### HOW TO COMPLETE THIS TASK
Return every entry exactly as it is written in the listing.

### DATA PROVIDED
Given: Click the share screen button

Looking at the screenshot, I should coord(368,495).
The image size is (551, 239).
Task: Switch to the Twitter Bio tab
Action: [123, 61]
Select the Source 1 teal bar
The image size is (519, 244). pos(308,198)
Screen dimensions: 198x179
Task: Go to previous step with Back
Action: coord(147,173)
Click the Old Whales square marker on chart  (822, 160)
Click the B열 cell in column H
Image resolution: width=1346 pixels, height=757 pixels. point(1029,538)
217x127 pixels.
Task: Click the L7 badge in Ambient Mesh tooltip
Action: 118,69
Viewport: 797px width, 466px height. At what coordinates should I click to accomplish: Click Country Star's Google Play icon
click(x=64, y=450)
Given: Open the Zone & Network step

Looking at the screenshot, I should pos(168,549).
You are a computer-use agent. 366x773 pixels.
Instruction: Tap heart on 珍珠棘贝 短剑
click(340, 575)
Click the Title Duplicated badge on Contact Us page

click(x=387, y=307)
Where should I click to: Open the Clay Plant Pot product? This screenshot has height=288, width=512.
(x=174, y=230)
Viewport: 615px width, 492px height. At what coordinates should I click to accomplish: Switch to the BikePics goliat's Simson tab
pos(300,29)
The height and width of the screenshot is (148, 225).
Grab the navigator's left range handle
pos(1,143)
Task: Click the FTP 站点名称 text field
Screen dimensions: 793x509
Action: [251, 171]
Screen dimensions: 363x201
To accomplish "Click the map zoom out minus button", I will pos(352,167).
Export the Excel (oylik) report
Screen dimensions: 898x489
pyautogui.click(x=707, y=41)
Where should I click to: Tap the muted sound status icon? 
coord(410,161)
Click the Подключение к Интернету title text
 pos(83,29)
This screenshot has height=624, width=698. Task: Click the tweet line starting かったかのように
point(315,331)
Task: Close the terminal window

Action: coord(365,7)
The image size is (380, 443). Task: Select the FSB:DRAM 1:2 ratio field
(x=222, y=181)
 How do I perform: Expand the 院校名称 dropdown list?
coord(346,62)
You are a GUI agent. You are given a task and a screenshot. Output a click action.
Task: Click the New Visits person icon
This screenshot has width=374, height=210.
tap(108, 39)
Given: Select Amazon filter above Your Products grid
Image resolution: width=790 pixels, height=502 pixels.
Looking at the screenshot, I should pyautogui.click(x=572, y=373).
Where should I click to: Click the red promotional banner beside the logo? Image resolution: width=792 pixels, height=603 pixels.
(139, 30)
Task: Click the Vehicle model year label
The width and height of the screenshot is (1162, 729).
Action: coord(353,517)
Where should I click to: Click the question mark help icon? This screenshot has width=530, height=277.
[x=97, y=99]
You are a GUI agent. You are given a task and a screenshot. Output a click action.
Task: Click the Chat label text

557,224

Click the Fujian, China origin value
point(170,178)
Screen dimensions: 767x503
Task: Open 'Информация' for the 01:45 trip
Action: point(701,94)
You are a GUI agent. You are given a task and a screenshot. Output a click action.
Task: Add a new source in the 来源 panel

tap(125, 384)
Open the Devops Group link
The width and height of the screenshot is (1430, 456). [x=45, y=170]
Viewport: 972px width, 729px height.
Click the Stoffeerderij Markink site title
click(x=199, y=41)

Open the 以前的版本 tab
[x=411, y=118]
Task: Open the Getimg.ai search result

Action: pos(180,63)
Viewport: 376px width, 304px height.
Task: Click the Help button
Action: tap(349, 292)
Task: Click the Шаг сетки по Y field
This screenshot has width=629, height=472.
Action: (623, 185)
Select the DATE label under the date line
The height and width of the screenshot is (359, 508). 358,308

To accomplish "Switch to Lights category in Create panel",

### SOLUTION
Given: Click the share screen button

Looking at the screenshot, I should coord(368,495).
The image size is (551, 239).
Task: Switch to the Twitter Bio tab
Action: [123, 61]
Select the Source 1 teal bar
The image size is (519, 244). pos(308,198)
Screen dimensions: 198x179
Task: Go to previous step with Back
Action: coord(147,173)
Click the Old Whales square marker on chart  (822, 160)
Click the B열 cell in column H
Image resolution: width=1346 pixels, height=757 pixels. point(1029,538)
217x127 pixels.
Task: Click the L7 badge in Ambient Mesh tooltip
Action: 118,69
Viewport: 797px width, 466px height. At what coordinates should I click to accomplish: Click Country Star's Google Play icon
click(x=64, y=450)
Given: Open the Zone & Network step

Looking at the screenshot, I should pos(168,549).
You are a computer-use agent. 366x773 pixels.
Instruction: Tap heart on 珍珠棘贝 短剑
click(340, 575)
Click the Title Duplicated badge on Contact Us page

click(x=387, y=307)
Where should I click to: Open the Clay Plant Pot product? This screenshot has height=288, width=512.
(x=174, y=230)
Viewport: 615px width, 492px height. At what coordinates should I click to accomplish: Switch to the BikePics goliat's Simson tab
pos(300,29)
The height and width of the screenshot is (148, 225).
Grab the navigator's left range handle
pos(1,143)
Task: Click the FTP 站点名称 text field
Screen dimensions: 793x509
Action: [251, 171]
Screen dimensions: 363x201
To accomplish "Click the map zoom out minus button", I will pos(352,167).
Export the Excel (oylik) report
Screen dimensions: 898x489
pyautogui.click(x=707, y=41)
Where should I click to: Tap the muted sound status icon? 
coord(410,161)
Click the Подключение к Интернету title text
 pos(83,29)
This screenshot has height=624, width=698. Task: Click the tweet line starting かったかのように
point(315,331)
Task: Close the terminal window

Action: coord(365,7)
The image size is (380, 443). Task: Select the FSB:DRAM 1:2 ratio field
(x=222, y=181)
 How do I perform: Expand the 院校名称 dropdown list?
coord(346,62)
You are a GUI agent. You are given a task and a screenshot. Output a click action.
Task: Click the New Visits person icon
This screenshot has width=374, height=210.
tap(108, 39)
Given: Select Amazon filter above Your Products grid
Image resolution: width=790 pixels, height=502 pixels.
Looking at the screenshot, I should pyautogui.click(x=572, y=373).
Where should I click to: Click the red promotional banner beside the logo? Image resolution: width=792 pixels, height=603 pixels.
(139, 30)
Task: Click the Vehicle model year label
The width and height of the screenshot is (1162, 729).
Action: coord(353,517)
Where should I click to: Click the question mark help icon? This screenshot has width=530, height=277.
[x=97, y=99]
You are a GUI agent. You are given a task and a screenshot. Output a click action.
Task: Click the Chat label text

557,224

Click the Fujian, China origin value
point(170,178)
Screen dimensions: 767x503
Task: Open 'Информация' for the 01:45 trip
Action: point(701,94)
You are a GUI agent. You are given a task and a screenshot. Output a click action.
Task: Add a new source in the 来源 panel

tap(125, 384)
Open the Devops Group link
The width and height of the screenshot is (1430, 456). [x=45, y=170]
Viewport: 972px width, 729px height.
Click the Stoffeerderij Markink site title
click(x=199, y=41)

Open the 以前的版本 tab
[x=411, y=118]
Task: Open the Getimg.ai search result

Action: pos(180,63)
Viewport: 376px width, 304px height.
Task: Click the Help button
Action: tap(349, 292)
Task: Click the Шаг сетки по Y field
This screenshot has width=629, height=472.
Action: (623, 185)
Select the DATE label under the date line
The height and width of the screenshot is (359, 508). 358,308

To accomplish "Switch to Lights category in Create panel",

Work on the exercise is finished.